On the weekends, Bagelaire and Bubble Tea Kups split time there, selling bagels and bubble tea out of the storefront during their designated rental times.

“So, it’s like their own place,” Mulvihill said.

In a typical year, Pat Chan, who owns Bubble Tea Kups, would sell her tea at the World Food & Music Festival, CelebrAsian and other gatherings throughout Iowa.

But with COVID-19 putting most festivals on pause, Chan had to find another way to keep her business going. She started using Kitchen Spaces in May.

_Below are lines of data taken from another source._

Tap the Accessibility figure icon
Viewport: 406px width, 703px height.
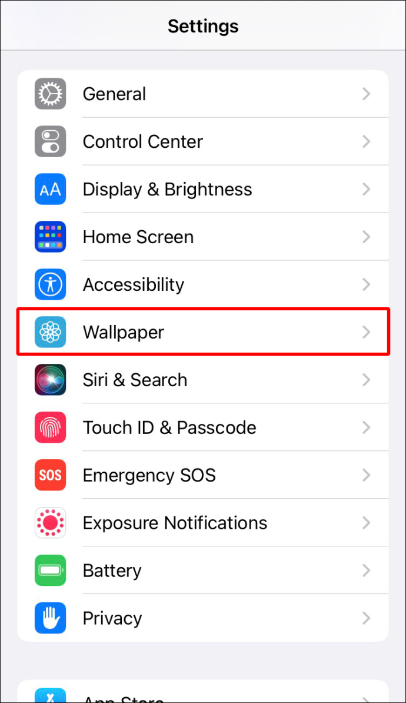click(50, 284)
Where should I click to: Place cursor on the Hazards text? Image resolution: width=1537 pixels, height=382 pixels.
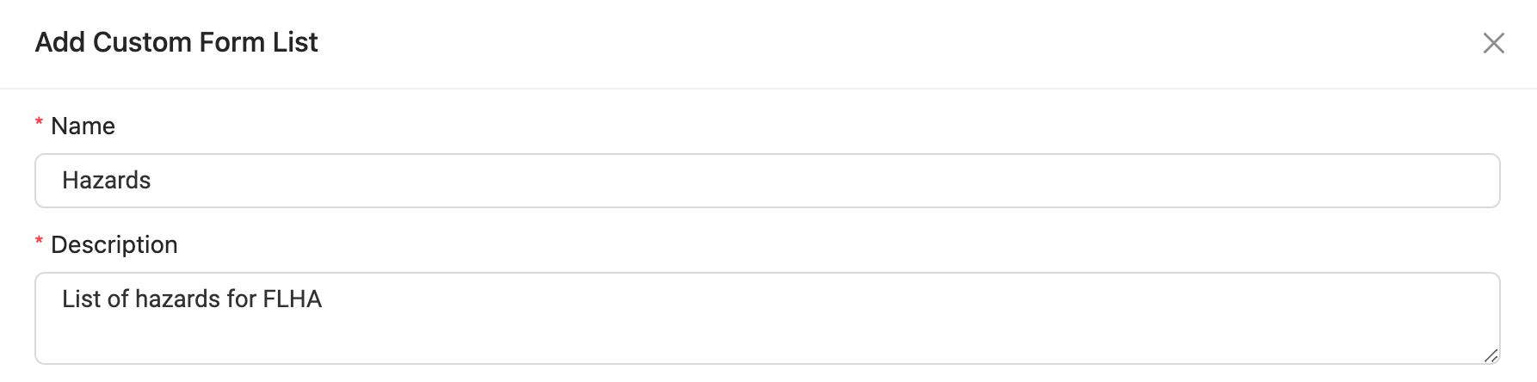(106, 181)
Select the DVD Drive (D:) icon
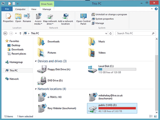 (x=43, y=81)
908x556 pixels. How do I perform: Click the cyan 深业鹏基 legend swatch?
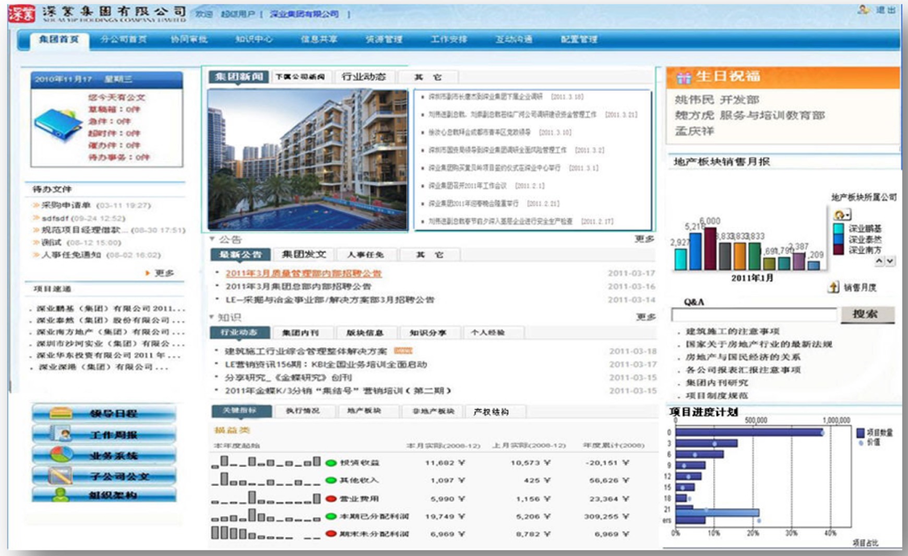[839, 228]
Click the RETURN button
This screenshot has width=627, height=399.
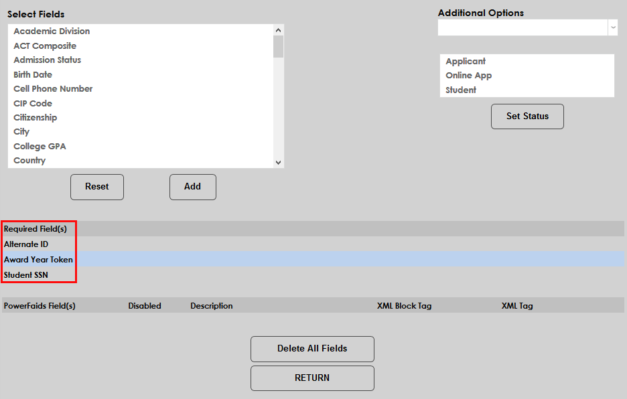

“Everything just came into place very quickly, which is wonderful. Kitchen Spaces is absolutely the perfect place, because if you were going to open a restaurant, it would take a lot of time and a lot of money,” she said.

“I think this is the best thing that ever happened in the restaurant business, for entrepreneurs to start an idea and as you get popular and you grow you can move to your own place if you need to.”

Renting the Kitchen Spaces storefront is much cheaper than getting a booth at a festival, Chan said.

A booth is typically $1,000 for the weekend “and if it rains, you’re done,” she said. The storefront at Kitchen Spaces is less than $300 for the weekend.

If things continue going well, she plans to keep Bubble Tea Kups at Kitchen Spaces, as well as participate in festivals as they return.

For Pentico Bros. Catering, using Kitchen Spaces seemed like a no-brainer, said Ryan Pentico, who owns the business with his brother, Trevor.

As a new business, they plan to cater up to eight events this year and 15 next year. Having their own kitchen, or outfitting their home kitchen at an estimated $10,000, would be nearly impossible with the volume of clients, Pentico said.

“We need that community model to be able to have any profit,” he said. “It’s almost a necessity for our business model.”

Both Bubble Tea Kups and Pentico Bros. Catering also are renting the kitchens to cook meals for local charities providing food for families in need during the pandemic.

The concept of community kitchens has been around since the early 2000s, but it has only recently made its way to the Des Moines metro.

While Kitchen Spaces is the only for-profit community kitchen in the metro, two others, both nonprofit organizations, have been in operation for several years.

The shared-use kitchen at the Mickle Center, 1620 Pleasant St., opened in 2016 just as Des Moines was considering a rule that would require mobile vendors to prep all food in a certified commercial kitchen. That rule was never enacted.

Last year, owners of The Hall at the Foundry in West Des Moines opened The Kitchen DSM, a community kitchen with four stations, a full-service bakery and a classroom instruction area.

The space can be rented by entrepreneurs and caterers and is staffed by a team of at-risk, disenfranchised and homeless youth ages 18-24 as part of the Justice League of Food’s job training program.